Posted by David Burton at

All things are lawful, but not all things are helpful.  This is a huge point in gardening.  Somethings just are too much labor and fighting against the natural structure of how plants obtain nutrients, coexist with other organisms, and flourish within a set environment.  There a numerous ways to garden, yet taking it back to the delicate balance of how nature was intended to operate really enhances yields, productivity, and flavor.

Soil is an active compilation of mineral, organic matter, and organisms.  It is within this biosphere that plants obtain the sustenance needed to grow, bud, flower, and fruit.  It is this structural system that really determines how a plant will operate and perform.  If the soil is deficient, void of organisms, or full of organisms determental to plant growth there is an unbalancement of coexisting thus the soil will not in turn be very productive.  Luckily, there can be changes implemented to transition this dead soil back to life. 
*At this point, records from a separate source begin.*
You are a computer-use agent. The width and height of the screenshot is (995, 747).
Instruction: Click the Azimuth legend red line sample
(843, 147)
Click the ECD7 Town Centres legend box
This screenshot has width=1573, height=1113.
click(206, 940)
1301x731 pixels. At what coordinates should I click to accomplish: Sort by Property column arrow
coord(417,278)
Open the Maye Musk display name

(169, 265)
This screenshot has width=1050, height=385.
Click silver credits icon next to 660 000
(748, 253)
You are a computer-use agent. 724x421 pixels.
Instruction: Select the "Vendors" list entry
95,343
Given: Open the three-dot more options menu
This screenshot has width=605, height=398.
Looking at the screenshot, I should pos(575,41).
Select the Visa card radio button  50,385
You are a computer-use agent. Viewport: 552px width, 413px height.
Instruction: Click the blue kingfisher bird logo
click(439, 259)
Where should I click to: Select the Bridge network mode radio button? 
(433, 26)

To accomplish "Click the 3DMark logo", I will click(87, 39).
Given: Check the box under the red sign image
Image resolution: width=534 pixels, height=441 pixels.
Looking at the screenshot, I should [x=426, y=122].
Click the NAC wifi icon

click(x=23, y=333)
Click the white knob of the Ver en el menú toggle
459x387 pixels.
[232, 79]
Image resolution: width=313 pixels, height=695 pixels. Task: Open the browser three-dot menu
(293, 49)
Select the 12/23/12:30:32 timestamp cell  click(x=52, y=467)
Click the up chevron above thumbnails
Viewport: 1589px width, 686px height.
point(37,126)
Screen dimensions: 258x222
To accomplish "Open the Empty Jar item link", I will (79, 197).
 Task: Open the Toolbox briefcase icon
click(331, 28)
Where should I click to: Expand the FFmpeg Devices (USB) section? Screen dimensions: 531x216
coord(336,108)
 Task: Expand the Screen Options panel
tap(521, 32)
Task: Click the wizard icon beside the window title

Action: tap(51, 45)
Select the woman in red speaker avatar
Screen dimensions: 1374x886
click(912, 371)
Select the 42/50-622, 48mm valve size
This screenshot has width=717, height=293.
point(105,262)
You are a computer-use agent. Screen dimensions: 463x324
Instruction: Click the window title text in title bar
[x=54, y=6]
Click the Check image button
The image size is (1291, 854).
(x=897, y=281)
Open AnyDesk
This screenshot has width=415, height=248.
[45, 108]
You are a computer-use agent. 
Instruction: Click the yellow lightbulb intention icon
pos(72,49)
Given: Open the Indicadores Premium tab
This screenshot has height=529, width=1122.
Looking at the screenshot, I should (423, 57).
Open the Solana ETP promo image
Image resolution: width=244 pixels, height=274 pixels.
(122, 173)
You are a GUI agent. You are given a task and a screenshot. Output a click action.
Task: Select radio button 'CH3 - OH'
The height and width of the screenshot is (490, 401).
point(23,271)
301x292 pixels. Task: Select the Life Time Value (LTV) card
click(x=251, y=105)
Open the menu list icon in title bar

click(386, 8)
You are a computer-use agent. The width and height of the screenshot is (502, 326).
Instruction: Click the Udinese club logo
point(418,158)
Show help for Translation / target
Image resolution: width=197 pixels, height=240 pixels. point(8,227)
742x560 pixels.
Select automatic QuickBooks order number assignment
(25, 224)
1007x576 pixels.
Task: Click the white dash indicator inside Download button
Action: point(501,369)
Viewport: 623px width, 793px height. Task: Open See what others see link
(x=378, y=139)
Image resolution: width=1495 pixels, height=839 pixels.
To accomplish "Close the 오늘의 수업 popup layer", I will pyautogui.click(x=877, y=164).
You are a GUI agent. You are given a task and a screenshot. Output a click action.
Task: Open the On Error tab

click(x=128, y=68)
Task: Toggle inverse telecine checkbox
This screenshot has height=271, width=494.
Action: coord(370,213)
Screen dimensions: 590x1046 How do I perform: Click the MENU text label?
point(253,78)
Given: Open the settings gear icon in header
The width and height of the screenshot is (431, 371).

   Organisms like beneficial strains of bacteria and fungus, earthworms, and beneficial nematodes are all affected by the composition and materials within a soil.  Organic matter is the key component that these organisms need to flourish.  One of the most common garden techniques is the utilization of commerical fertilizer mixes like 10-10-10, that while they provide the plant essential nutrients, they really don't provide much sustenance for the little workhorses in the soil.  Compost, manures, fish emulsions, and grass clippings are just a few of the many forms of organic matter you can add to your garden to make these little guys happy.  When, the organisms in the soil are happy they turn out more plant utilizable fertilizer with less input; thus you save money and your garden or field is more productive.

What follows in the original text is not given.